Writing My Obituary.
This afternoon, I worked on my obituary. No, I am not announcing a heavy diagnosis, a sense of foreboding, or even a glimmer of a deathwish.
And as a freelance writer, my Virgo self is asserting control over my final byline, whenever it may occur. Since I’m living the page-turner story of my life, I want to write the screenplay, too.
I have long appreciated the obituary columns as short-form biography, a not-so-prurient peek into the time capsule of a life. A well-written obituary summarizes a person’s achievements, attachments, and assertions. It can reveal important context about the past, offer insight into the human condition, or just make you wish you’d been seated next to that person at a dinner party. (Occasionally, it makes you relieved you hadn’t.) I am striving to write a column that engages the reader in the same way that life engaged me. My goal is to use this final byline to cheerfully introduce myself to those who never knew me, and fondly remind those who did.
I am also writing my obituary as a gesture to my family, to put one posthumous task in order. My children could cobble together a reliable version of my life, humorously peppered with a few of my charms. (“Never missed a rummage sale, always missed the milk expiration date.”) But do I really want to ask them to write a great profile in between cancelling my credit cards and tracking down my college roommate? No, this is one thing I am professionally and personally qualified to do. My estate sale is going to be challenging enough.
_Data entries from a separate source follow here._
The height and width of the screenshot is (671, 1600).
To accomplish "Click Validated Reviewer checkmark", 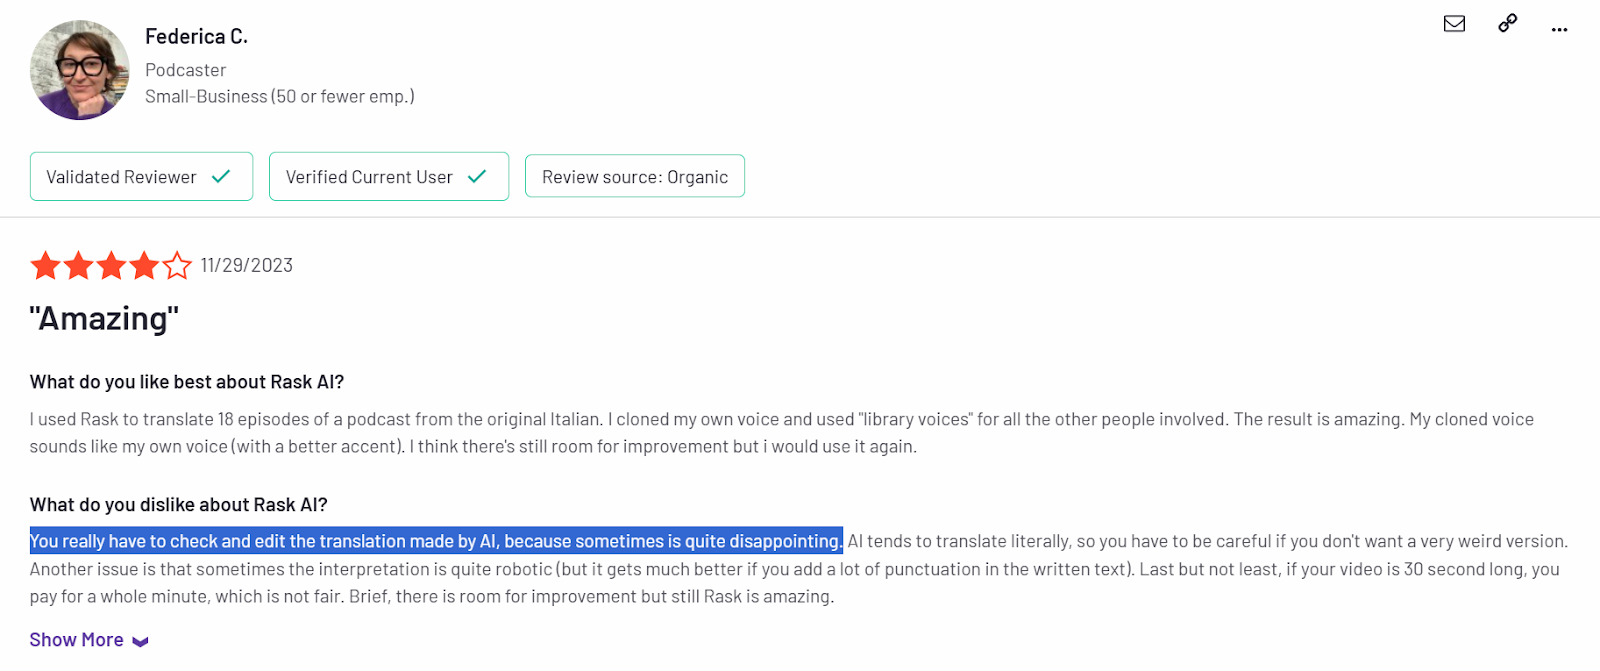I will point(221,176).
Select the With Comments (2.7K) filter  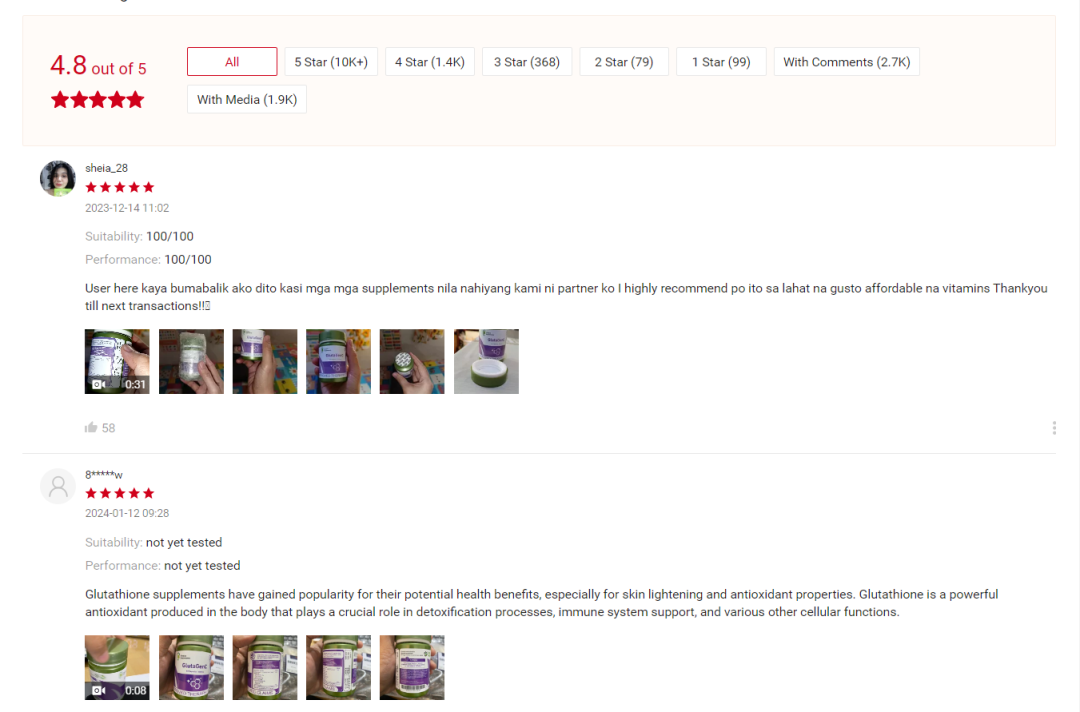pyautogui.click(x=847, y=62)
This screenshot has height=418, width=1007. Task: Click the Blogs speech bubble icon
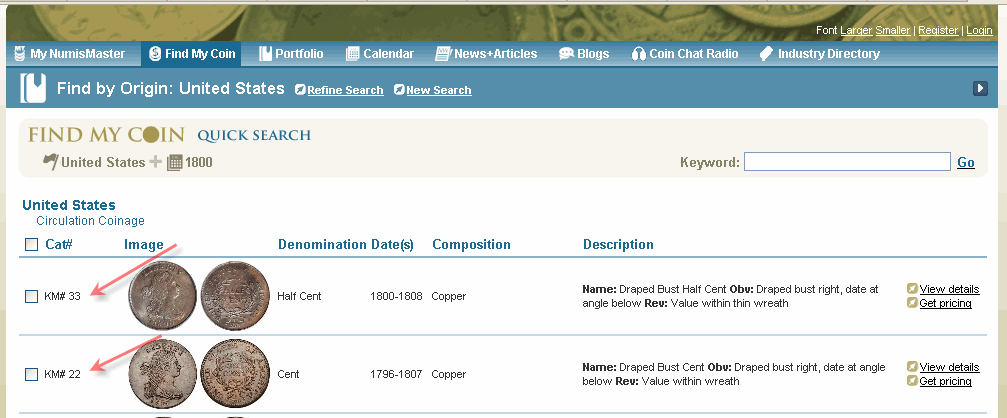coord(566,54)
Writing my obituary holds me accountable to the storyline of my future. I hope my remaining years, months, or days will be spent in creative new endeavors, community contributions, and madcap travels. Do I dare remain stagnant, left to rehash past careers, educational degrees, litanies of nonprofit board service – or write a third paragraph brimming with descriptions of generosity, gratitude, and wonder?
This exercise requires focus on those pivotal events which have made me who I am: my first sight of the Seine, age 9; launching a senior care enterprise, age 27; authoring a Burning Man art book, age 51. To "flesh" out that last paragraph, quite literally, with another important pivot, I need to stay both curious and motivated.
Writing obituaries in advance is nothing new. The New York Times has a team of nine reporters anticipatorily drafting obituaries of famous subjects, to be news-ready when the inevitable occurs. Although these pre-written obituaries are strictly embargoed, even to their subjects, wouldn’t it be fascinating to know what they are going to include? It’s not likely they’ve got one filed away for me, so I’m determined to do it myself. The draft is all ready to go, even if I’m not. I’ve got another great paragraph left in me.
Jennifer Raiser is the author of five books, and lives in San Francisco.